The records follow. Retype them without a single change.

== Segment start ==

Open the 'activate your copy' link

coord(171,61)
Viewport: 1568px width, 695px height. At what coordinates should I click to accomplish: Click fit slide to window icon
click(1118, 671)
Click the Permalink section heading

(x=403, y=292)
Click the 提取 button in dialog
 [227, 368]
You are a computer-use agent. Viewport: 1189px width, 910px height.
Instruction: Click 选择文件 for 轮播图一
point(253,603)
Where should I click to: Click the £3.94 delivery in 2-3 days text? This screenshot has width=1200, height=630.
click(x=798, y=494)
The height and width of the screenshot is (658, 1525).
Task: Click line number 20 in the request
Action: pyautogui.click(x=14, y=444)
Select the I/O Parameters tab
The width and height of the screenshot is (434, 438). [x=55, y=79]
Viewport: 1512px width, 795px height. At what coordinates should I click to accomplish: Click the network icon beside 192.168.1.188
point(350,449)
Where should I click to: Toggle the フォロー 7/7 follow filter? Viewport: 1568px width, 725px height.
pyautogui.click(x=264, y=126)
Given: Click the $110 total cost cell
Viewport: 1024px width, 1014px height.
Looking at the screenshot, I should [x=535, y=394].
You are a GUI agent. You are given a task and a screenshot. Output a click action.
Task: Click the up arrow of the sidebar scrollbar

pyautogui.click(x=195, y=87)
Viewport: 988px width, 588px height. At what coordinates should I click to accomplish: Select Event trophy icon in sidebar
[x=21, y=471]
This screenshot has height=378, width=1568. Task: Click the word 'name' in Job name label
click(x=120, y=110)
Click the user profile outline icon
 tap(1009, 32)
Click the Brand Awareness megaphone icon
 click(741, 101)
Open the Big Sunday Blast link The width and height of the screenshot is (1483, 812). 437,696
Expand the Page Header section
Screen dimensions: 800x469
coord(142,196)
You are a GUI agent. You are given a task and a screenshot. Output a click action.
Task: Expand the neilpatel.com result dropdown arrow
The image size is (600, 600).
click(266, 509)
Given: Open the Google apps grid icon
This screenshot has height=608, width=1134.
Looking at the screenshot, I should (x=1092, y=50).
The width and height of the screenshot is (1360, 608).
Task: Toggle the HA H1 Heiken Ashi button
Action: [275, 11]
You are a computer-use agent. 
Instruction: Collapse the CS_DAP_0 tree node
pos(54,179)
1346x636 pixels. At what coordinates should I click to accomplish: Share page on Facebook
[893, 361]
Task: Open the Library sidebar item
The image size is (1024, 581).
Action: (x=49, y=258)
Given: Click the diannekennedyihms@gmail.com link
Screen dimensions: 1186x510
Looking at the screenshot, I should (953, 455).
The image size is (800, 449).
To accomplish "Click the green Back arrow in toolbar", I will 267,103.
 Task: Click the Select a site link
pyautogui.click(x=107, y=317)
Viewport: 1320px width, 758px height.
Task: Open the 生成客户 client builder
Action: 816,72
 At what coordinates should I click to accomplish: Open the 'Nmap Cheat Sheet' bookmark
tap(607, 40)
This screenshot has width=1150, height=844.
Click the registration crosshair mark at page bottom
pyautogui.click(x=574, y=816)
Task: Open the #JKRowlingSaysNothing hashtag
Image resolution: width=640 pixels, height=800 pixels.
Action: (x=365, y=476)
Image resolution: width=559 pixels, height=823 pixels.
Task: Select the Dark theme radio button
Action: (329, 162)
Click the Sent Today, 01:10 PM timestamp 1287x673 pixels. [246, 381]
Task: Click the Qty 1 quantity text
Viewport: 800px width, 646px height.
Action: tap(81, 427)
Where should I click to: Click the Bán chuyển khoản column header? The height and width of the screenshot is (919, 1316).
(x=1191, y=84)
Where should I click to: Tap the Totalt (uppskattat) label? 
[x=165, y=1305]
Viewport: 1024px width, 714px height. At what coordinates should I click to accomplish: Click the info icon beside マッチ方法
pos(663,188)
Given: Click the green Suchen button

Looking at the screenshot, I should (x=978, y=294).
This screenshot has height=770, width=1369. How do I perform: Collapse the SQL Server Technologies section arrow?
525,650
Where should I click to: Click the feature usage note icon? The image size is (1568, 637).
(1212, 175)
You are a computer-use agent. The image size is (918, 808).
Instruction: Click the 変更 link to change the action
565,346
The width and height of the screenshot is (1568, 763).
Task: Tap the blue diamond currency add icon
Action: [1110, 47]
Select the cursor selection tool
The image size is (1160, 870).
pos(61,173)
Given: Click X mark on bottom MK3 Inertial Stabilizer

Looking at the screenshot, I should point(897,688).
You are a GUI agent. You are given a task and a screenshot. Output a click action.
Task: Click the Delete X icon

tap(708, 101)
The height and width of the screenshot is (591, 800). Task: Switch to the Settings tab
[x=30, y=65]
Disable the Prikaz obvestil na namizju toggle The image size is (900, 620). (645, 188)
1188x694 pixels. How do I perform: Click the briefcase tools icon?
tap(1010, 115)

== Segment end ==

* _Exercise result_
Open the 'activate your copy' link

coord(171,61)
Viewport: 1568px width, 695px height. At what coordinates should I click to accomplish: Click fit slide to window icon
click(1118, 671)
Click the Permalink section heading

(x=403, y=292)
Click the 提取 button in dialog
 [227, 368]
You are a computer-use agent. Viewport: 1189px width, 910px height.
Instruction: Click 选择文件 for 轮播图一
point(253,603)
Where should I click to: Click the £3.94 delivery in 2-3 days text? This screenshot has width=1200, height=630.
click(x=798, y=494)
The height and width of the screenshot is (658, 1525).
Task: Click line number 20 in the request
Action: pyautogui.click(x=14, y=444)
Select the I/O Parameters tab
The width and height of the screenshot is (434, 438). [x=55, y=79]
Viewport: 1512px width, 795px height. At what coordinates should I click to accomplish: Click the network icon beside 192.168.1.188
point(350,449)
Where should I click to: Toggle the フォロー 7/7 follow filter? Viewport: 1568px width, 725px height.
pyautogui.click(x=264, y=126)
Given: Click the $110 total cost cell
Viewport: 1024px width, 1014px height.
Looking at the screenshot, I should [x=535, y=394].
You are a GUI agent. You are given a task and a screenshot. Output a click action.
Task: Click the up arrow of the sidebar scrollbar

pyautogui.click(x=195, y=87)
Viewport: 988px width, 588px height. At what coordinates should I click to accomplish: Select Event trophy icon in sidebar
[x=21, y=471]
This screenshot has height=378, width=1568. Task: Click the word 'name' in Job name label
click(x=120, y=110)
Click the user profile outline icon
 tap(1009, 32)
Click the Brand Awareness megaphone icon
 click(741, 101)
Open the Big Sunday Blast link The width and height of the screenshot is (1483, 812). 437,696
Expand the Page Header section
Screen dimensions: 800x469
coord(142,196)
You are a GUI agent. You are given a task and a screenshot. Output a click action.
Task: Expand the neilpatel.com result dropdown arrow
The image size is (600, 600).
click(266, 509)
Given: Open the Google apps grid icon
This screenshot has height=608, width=1134.
Looking at the screenshot, I should (x=1092, y=50).
The width and height of the screenshot is (1360, 608).
Task: Toggle the HA H1 Heiken Ashi button
Action: [275, 11]
You are a computer-use agent. 
Instruction: Collapse the CS_DAP_0 tree node
pos(54,179)
1346x636 pixels. At what coordinates should I click to accomplish: Share page on Facebook
[893, 361]
Task: Open the Library sidebar item
The image size is (1024, 581).
Action: (x=49, y=258)
Given: Click the diannekennedyihms@gmail.com link
Screen dimensions: 1186x510
Looking at the screenshot, I should (953, 455).
The image size is (800, 449).
To accomplish "Click the green Back arrow in toolbar", I will 267,103.
 Task: Click the Select a site link
pyautogui.click(x=107, y=317)
Viewport: 1320px width, 758px height.
Task: Open the 生成客户 client builder
Action: 816,72
 At what coordinates should I click to accomplish: Open the 'Nmap Cheat Sheet' bookmark
tap(607, 40)
This screenshot has width=1150, height=844.
Click the registration crosshair mark at page bottom
pyautogui.click(x=574, y=816)
Task: Open the #JKRowlingSaysNothing hashtag
Image resolution: width=640 pixels, height=800 pixels.
Action: (x=365, y=476)
Image resolution: width=559 pixels, height=823 pixels.
Task: Select the Dark theme radio button
Action: (329, 162)
Click the Sent Today, 01:10 PM timestamp 1287x673 pixels. [246, 381]
Task: Click the Qty 1 quantity text
Viewport: 800px width, 646px height.
Action: tap(81, 427)
Where should I click to: Click the Bán chuyển khoản column header? The height and width of the screenshot is (919, 1316).
(x=1191, y=84)
Where should I click to: Tap the Totalt (uppskattat) label? 
[x=165, y=1305]
Viewport: 1024px width, 714px height. At what coordinates should I click to accomplish: Click the info icon beside マッチ方法
pos(663,188)
Given: Click the green Suchen button

Looking at the screenshot, I should (x=978, y=294).
This screenshot has height=770, width=1369. How do I perform: Collapse the SQL Server Technologies section arrow?
525,650
Where should I click to: Click the feature usage note icon? The image size is (1568, 637).
(1212, 175)
You are a computer-use agent. The image size is (918, 808).
Instruction: Click the 変更 link to change the action
565,346
The width and height of the screenshot is (1568, 763).
Task: Tap the blue diamond currency add icon
Action: [1110, 47]
Select the cursor selection tool
The image size is (1160, 870).
pos(61,173)
Given: Click X mark on bottom MK3 Inertial Stabilizer

Looking at the screenshot, I should point(897,688).
You are a GUI agent. You are given a task and a screenshot. Output a click action.
Task: Click the Delete X icon

tap(708, 101)
The height and width of the screenshot is (591, 800). Task: Switch to the Settings tab
[x=30, y=65]
Disable the Prikaz obvestil na namizju toggle The image size is (900, 620). (645, 188)
1188x694 pixels. How do I perform: Click the briefcase tools icon?
tap(1010, 115)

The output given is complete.